#### Collected data entries
------------------------------

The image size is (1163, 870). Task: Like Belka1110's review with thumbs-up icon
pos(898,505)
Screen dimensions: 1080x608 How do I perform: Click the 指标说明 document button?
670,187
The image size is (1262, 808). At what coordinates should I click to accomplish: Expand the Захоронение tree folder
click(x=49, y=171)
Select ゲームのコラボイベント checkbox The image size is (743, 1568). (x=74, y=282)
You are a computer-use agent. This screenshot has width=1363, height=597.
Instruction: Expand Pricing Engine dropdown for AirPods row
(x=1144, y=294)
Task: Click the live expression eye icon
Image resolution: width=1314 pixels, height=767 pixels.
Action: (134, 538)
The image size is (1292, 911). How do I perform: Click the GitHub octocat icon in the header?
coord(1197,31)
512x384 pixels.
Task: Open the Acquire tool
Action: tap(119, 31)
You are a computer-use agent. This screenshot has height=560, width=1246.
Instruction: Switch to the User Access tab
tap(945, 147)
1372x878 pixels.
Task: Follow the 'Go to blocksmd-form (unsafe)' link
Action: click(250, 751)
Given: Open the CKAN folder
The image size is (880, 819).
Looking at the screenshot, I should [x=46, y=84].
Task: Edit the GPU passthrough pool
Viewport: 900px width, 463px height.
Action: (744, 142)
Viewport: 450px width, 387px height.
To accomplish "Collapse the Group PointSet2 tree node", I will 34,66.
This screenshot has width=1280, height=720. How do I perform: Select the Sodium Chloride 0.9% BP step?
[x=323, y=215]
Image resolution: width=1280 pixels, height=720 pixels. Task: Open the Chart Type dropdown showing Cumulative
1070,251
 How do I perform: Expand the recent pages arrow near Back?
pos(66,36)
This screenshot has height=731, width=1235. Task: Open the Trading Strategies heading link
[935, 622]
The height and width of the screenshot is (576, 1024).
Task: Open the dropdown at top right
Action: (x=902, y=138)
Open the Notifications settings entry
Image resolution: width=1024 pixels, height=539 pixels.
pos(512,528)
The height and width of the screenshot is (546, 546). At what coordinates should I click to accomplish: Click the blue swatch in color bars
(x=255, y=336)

------------------------------

#### Task description
Write out the data above once more, exactly as it reads.

#### Response to the exercise
The image size is (1163, 870). Task: Like Belka1110's review with thumbs-up icon
pos(898,505)
Screen dimensions: 1080x608 How do I perform: Click the 指标说明 document button?
670,187
The image size is (1262, 808). At what coordinates should I click to accomplish: Expand the Захоронение tree folder
click(x=49, y=171)
Select ゲームのコラボイベント checkbox The image size is (743, 1568). (x=74, y=282)
You are a computer-use agent. This screenshot has width=1363, height=597.
Instruction: Expand Pricing Engine dropdown for AirPods row
(x=1144, y=294)
Task: Click the live expression eye icon
Image resolution: width=1314 pixels, height=767 pixels.
Action: (134, 538)
The image size is (1292, 911). How do I perform: Click the GitHub octocat icon in the header?
coord(1197,31)
512x384 pixels.
Task: Open the Acquire tool
Action: tap(119, 31)
You are a computer-use agent. This screenshot has height=560, width=1246.
Instruction: Switch to the User Access tab
tap(945, 147)
1372x878 pixels.
Task: Follow the 'Go to blocksmd-form (unsafe)' link
Action: click(250, 751)
Given: Open the CKAN folder
The image size is (880, 819).
Looking at the screenshot, I should [x=46, y=84].
Task: Edit the GPU passthrough pool
Viewport: 900px width, 463px height.
Action: (744, 142)
Viewport: 450px width, 387px height.
To accomplish "Collapse the Group PointSet2 tree node", I will 34,66.
This screenshot has width=1280, height=720. How do I perform: Select the Sodium Chloride 0.9% BP step?
[x=323, y=215]
Image resolution: width=1280 pixels, height=720 pixels. Task: Open the Chart Type dropdown showing Cumulative
1070,251
 How do I perform: Expand the recent pages arrow near Back?
pos(66,36)
This screenshot has height=731, width=1235. Task: Open the Trading Strategies heading link
[935, 622]
The height and width of the screenshot is (576, 1024).
Task: Open the dropdown at top right
Action: (x=902, y=138)
Open the Notifications settings entry
Image resolution: width=1024 pixels, height=539 pixels.
pos(512,528)
The height and width of the screenshot is (546, 546). At what coordinates should I click to accomplish: Click the blue swatch in color bars
(x=255, y=336)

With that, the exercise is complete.